Extracted records |
#####

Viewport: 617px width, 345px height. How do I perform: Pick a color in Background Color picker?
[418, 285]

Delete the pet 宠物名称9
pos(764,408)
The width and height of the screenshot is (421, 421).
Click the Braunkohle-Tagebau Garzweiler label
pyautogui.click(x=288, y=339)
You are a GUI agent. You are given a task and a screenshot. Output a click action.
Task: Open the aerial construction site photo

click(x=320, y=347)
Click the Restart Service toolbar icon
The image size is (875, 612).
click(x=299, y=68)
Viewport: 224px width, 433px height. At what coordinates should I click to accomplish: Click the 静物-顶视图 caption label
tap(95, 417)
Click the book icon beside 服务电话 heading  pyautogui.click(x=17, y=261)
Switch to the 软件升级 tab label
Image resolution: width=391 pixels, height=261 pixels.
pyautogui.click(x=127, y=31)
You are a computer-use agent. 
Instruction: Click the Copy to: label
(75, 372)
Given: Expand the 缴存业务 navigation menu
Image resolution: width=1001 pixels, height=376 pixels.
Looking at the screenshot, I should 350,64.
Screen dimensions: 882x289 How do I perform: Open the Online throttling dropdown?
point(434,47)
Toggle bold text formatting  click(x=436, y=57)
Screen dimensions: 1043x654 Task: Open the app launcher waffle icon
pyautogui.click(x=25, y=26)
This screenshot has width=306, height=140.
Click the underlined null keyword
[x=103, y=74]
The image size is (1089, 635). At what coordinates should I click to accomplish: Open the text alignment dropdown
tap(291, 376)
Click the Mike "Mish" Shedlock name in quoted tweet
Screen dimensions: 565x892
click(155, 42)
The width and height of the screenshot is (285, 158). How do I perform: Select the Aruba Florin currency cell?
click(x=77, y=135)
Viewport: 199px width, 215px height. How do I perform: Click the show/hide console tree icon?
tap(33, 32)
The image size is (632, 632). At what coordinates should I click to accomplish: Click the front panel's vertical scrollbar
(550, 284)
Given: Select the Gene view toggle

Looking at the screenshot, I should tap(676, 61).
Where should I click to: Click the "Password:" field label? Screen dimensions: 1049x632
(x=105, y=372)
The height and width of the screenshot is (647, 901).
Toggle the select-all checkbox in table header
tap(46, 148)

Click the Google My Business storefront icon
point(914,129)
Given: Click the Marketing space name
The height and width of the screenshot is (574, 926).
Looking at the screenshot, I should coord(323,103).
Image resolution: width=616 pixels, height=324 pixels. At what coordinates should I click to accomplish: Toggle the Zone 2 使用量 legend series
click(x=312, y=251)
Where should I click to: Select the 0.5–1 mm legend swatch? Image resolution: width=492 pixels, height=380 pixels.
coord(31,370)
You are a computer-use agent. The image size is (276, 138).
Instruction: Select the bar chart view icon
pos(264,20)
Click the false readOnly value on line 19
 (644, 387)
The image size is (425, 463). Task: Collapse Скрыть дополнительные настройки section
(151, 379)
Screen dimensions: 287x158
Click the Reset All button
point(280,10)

#####

BRIEF | Please restate every line of the records exactly.

RESPONSE TO THE TASK |
Viewport: 617px width, 345px height. How do I perform: Pick a color in Background Color picker?
[418, 285]

Delete the pet 宠物名称9
pos(764,408)
The width and height of the screenshot is (421, 421).
Click the Braunkohle-Tagebau Garzweiler label
pyautogui.click(x=288, y=339)
You are a GUI agent. You are given a task and a screenshot. Output a click action.
Task: Open the aerial construction site photo

click(x=320, y=347)
Click the Restart Service toolbar icon
The image size is (875, 612).
click(x=299, y=68)
Viewport: 224px width, 433px height. At what coordinates should I click to accomplish: Click the 静物-顶视图 caption label
tap(95, 417)
Click the book icon beside 服务电话 heading  pyautogui.click(x=17, y=261)
Switch to the 软件升级 tab label
Image resolution: width=391 pixels, height=261 pixels.
pyautogui.click(x=127, y=31)
You are a computer-use agent. 
Instruction: Click the Copy to: label
(75, 372)
Given: Expand the 缴存业务 navigation menu
Image resolution: width=1001 pixels, height=376 pixels.
Looking at the screenshot, I should 350,64.
Screen dimensions: 882x289 How do I perform: Open the Online throttling dropdown?
point(434,47)
Toggle bold text formatting  click(x=436, y=57)
Screen dimensions: 1043x654 Task: Open the app launcher waffle icon
pyautogui.click(x=25, y=26)
This screenshot has width=306, height=140.
Click the underlined null keyword
[x=103, y=74]
The image size is (1089, 635). At what coordinates should I click to accomplish: Open the text alignment dropdown
tap(291, 376)
Click the Mike "Mish" Shedlock name in quoted tweet
Screen dimensions: 565x892
click(155, 42)
The width and height of the screenshot is (285, 158). How do I perform: Select the Aruba Florin currency cell?
click(x=77, y=135)
Viewport: 199px width, 215px height. How do I perform: Click the show/hide console tree icon?
tap(33, 32)
The image size is (632, 632). At what coordinates should I click to accomplish: Click the front panel's vertical scrollbar
(550, 284)
Given: Select the Gene view toggle

Looking at the screenshot, I should tap(676, 61).
Where should I click to: Click the "Password:" field label? Screen dimensions: 1049x632
(x=105, y=372)
The height and width of the screenshot is (647, 901).
Toggle the select-all checkbox in table header
tap(46, 148)

Click the Google My Business storefront icon
point(914,129)
Given: Click the Marketing space name
The height and width of the screenshot is (574, 926).
Looking at the screenshot, I should coord(323,103).
Image resolution: width=616 pixels, height=324 pixels. At what coordinates should I click to accomplish: Toggle the Zone 2 使用量 legend series
click(x=312, y=251)
Where should I click to: Select the 0.5–1 mm legend swatch? Image resolution: width=492 pixels, height=380 pixels.
coord(31,370)
You are a computer-use agent. The image size is (276, 138).
Instruction: Select the bar chart view icon
pos(264,20)
Click the false readOnly value on line 19
 (644, 387)
The image size is (425, 463). Task: Collapse Скрыть дополнительные настройки section
(151, 379)
Screen dimensions: 287x158
Click the Reset All button
point(280,10)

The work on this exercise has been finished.